### MATERIAL FOR THIS EXERCISE
++++++++++++++++++++

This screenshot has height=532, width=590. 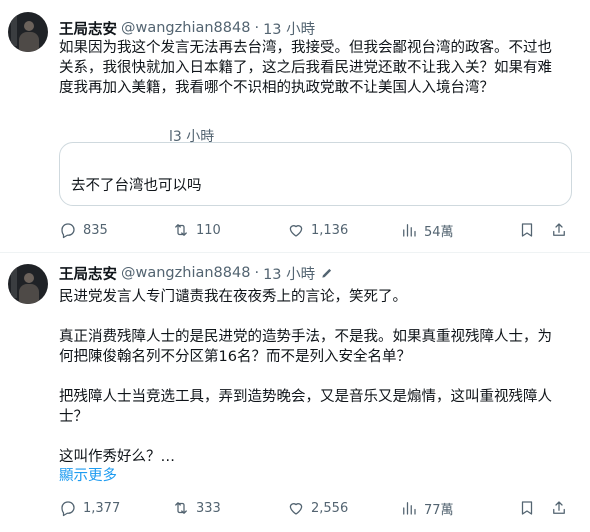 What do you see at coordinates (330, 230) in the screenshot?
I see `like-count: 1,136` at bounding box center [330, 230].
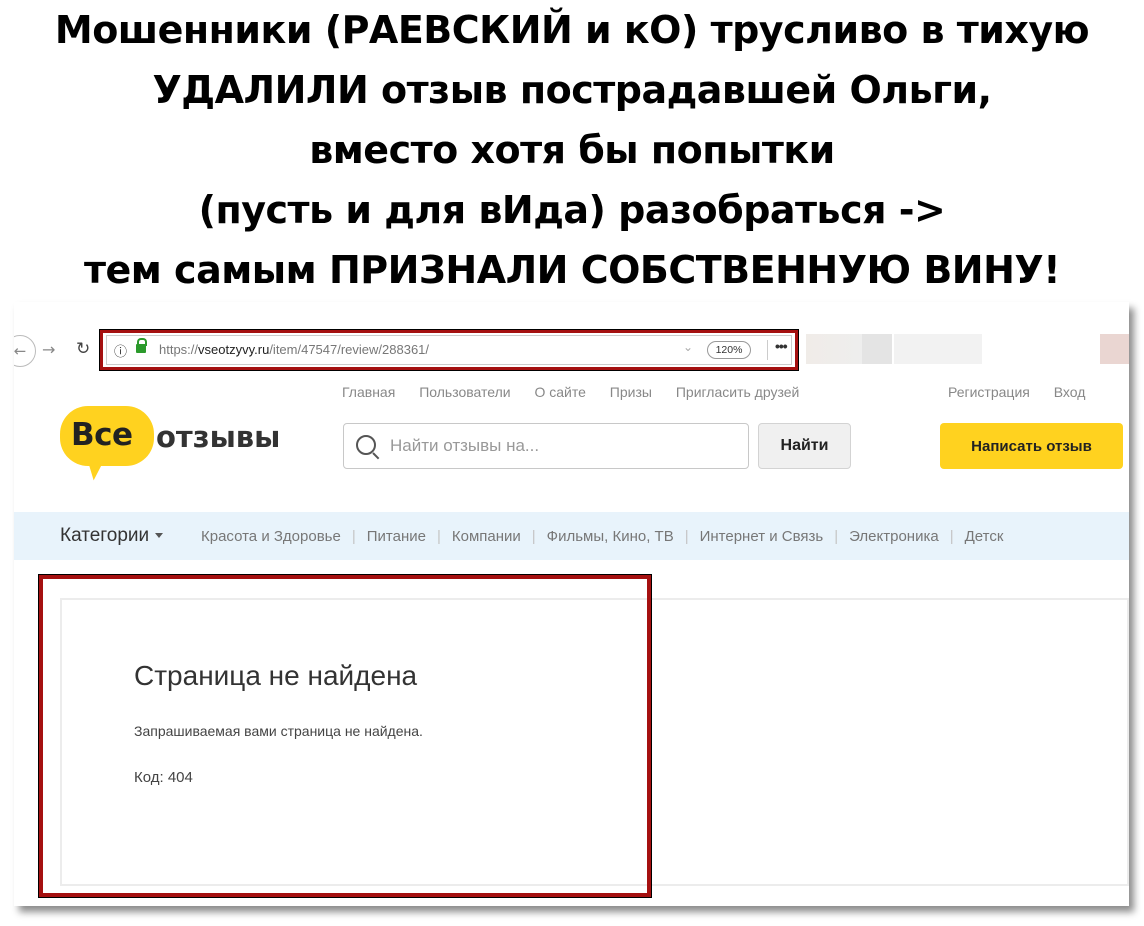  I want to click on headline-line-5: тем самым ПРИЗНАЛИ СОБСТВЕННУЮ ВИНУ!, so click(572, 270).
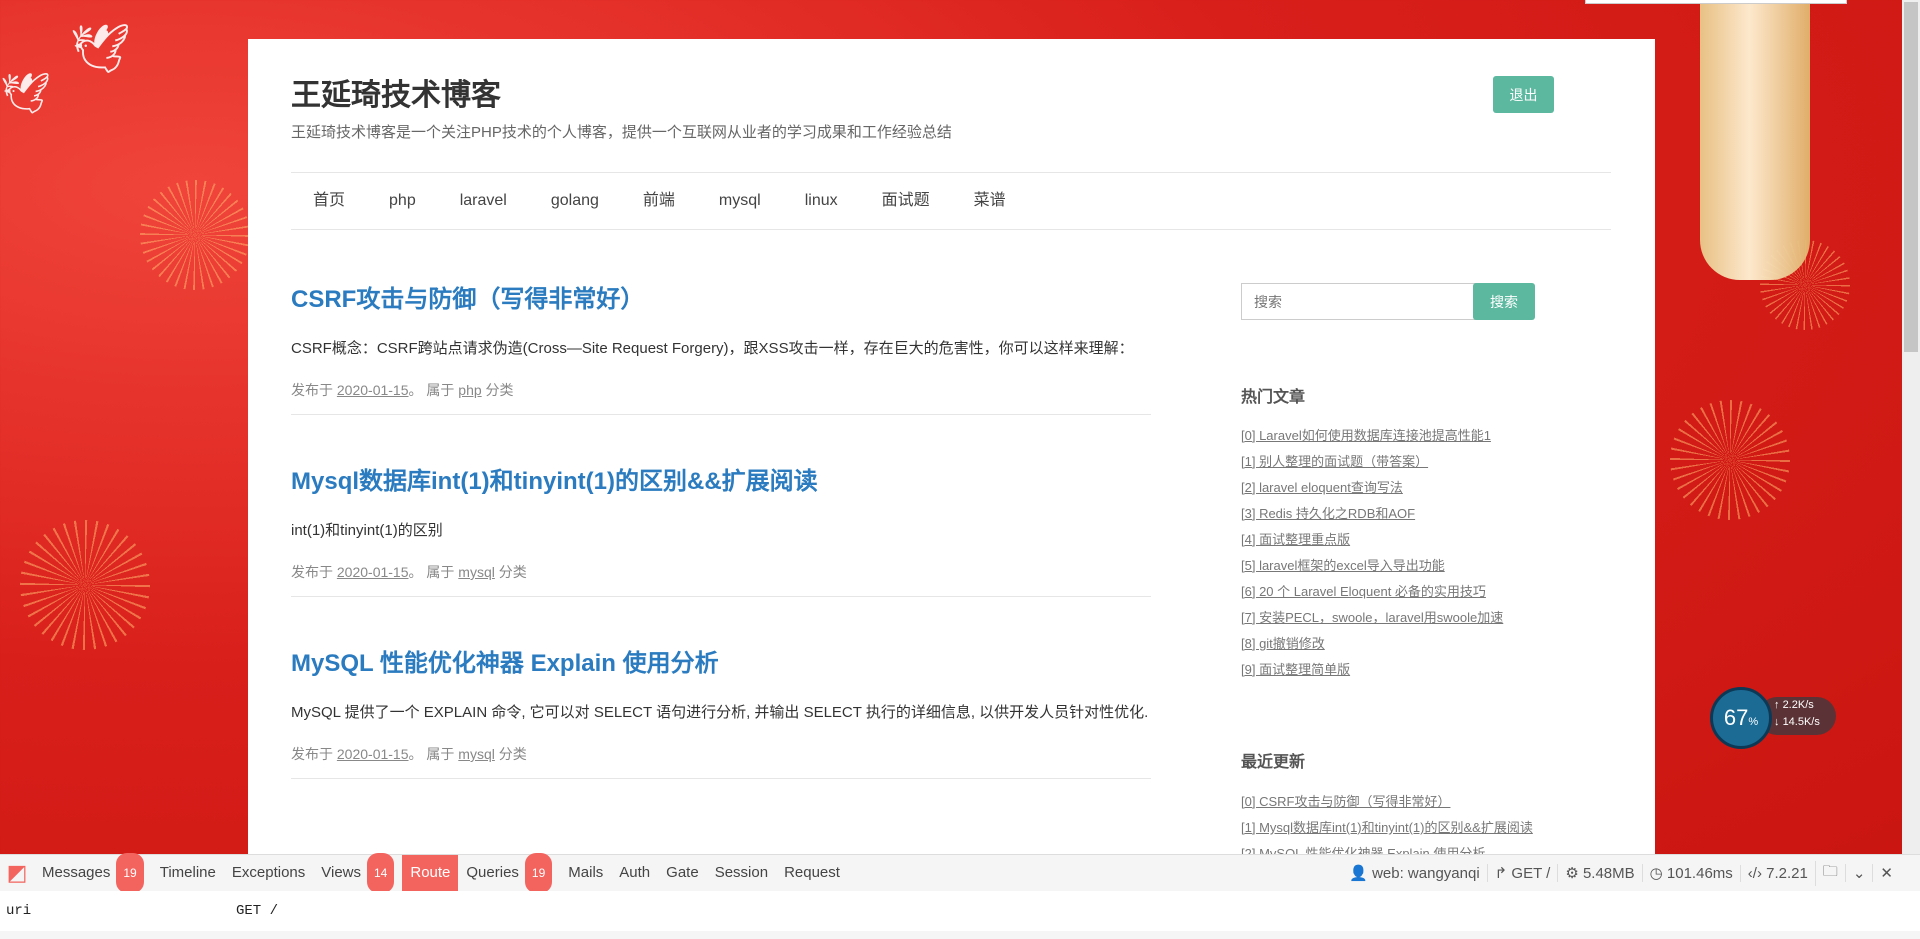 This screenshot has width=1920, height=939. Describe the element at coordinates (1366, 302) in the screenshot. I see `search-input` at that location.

++++++++++++++++++++

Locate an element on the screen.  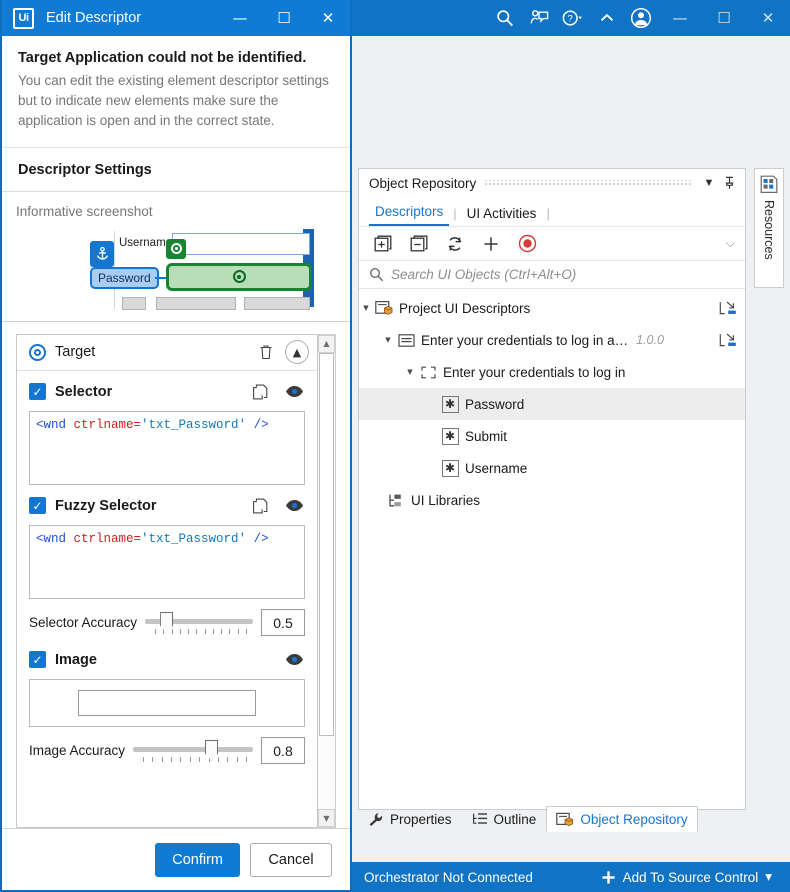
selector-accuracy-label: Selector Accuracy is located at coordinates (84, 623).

++++++++++++++++++++

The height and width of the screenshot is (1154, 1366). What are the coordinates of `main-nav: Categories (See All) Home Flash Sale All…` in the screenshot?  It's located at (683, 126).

++++++++++++++++++++

Find every line in the data above that contains the word "located", and copy each such line in full.

### TASK SOLUTION
selector-accuracy-label: Selector Accuracy is located at coordinates (84, 623).
The height and width of the screenshot is (1154, 1366). What are the coordinates of `main-nav: Categories (See All) Home Flash Sale All…` in the screenshot?  It's located at (683, 126).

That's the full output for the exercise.